EXERCISE BRIEF
Starting with the line that includes "The width and", write out every remaining line of the records below exactly as it appears, leaving out any images.

PROVIDED INFORMATION
=======
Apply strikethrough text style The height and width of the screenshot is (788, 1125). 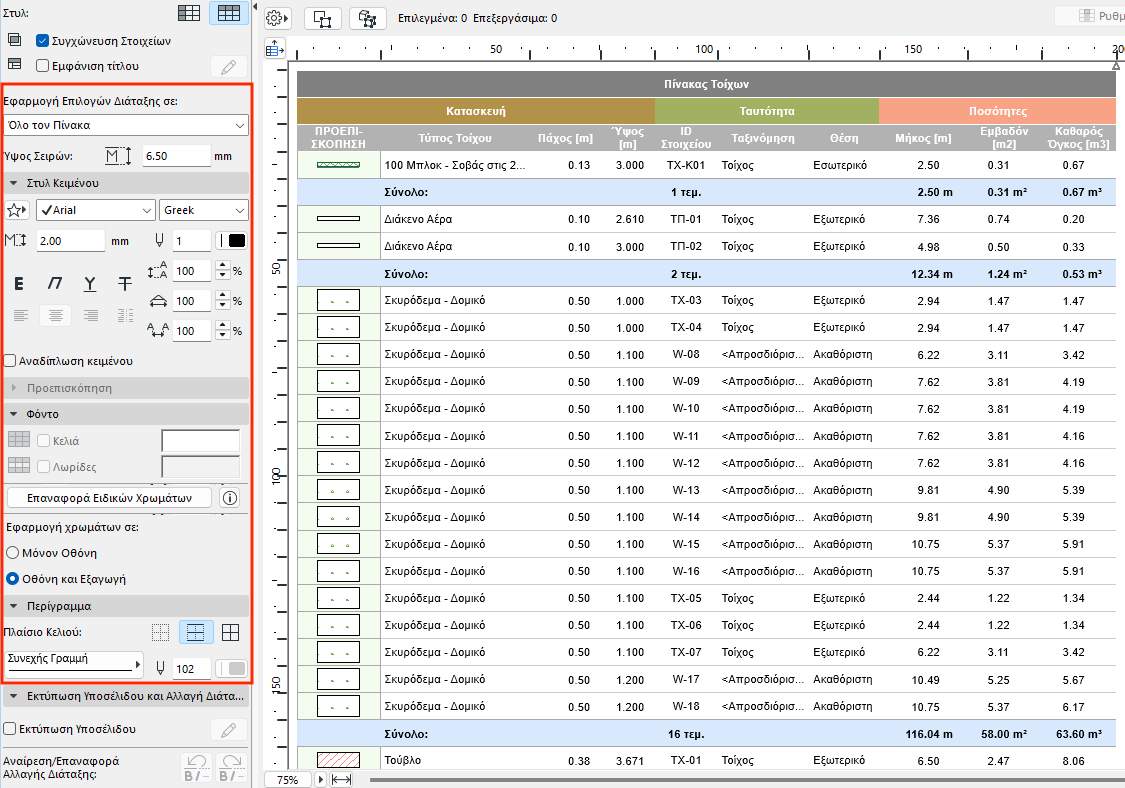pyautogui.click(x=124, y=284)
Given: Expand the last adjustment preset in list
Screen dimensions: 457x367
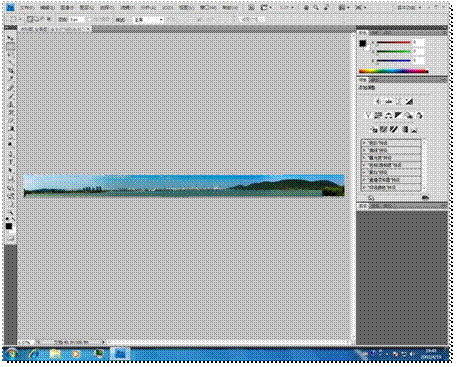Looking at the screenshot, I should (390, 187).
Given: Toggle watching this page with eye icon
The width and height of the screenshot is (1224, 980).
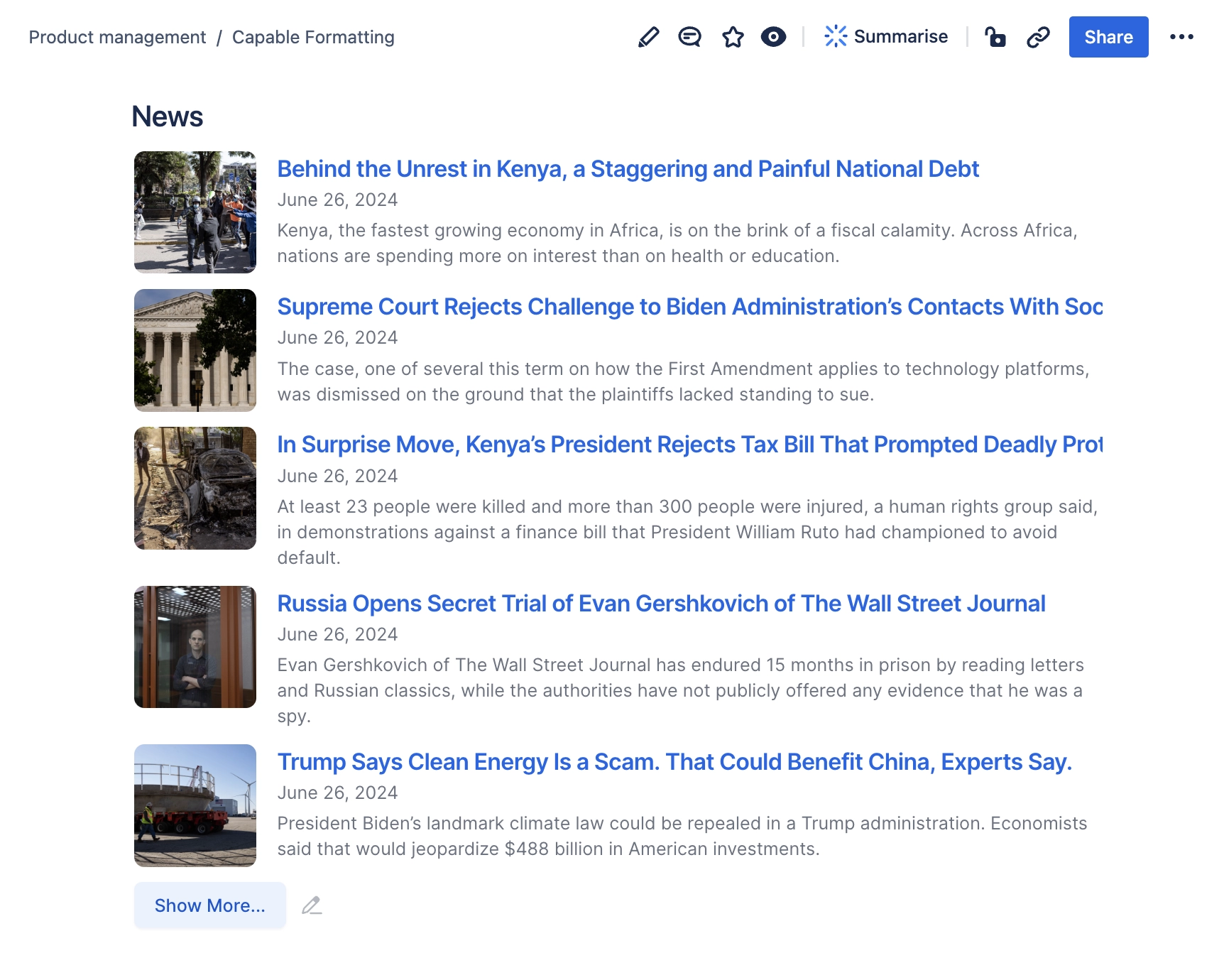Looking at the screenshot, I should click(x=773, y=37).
=======
SOLUTION TO THIS PROBLEM
The width and height of the screenshot is (1224, 980).
Looking at the screenshot, I should click(x=773, y=37).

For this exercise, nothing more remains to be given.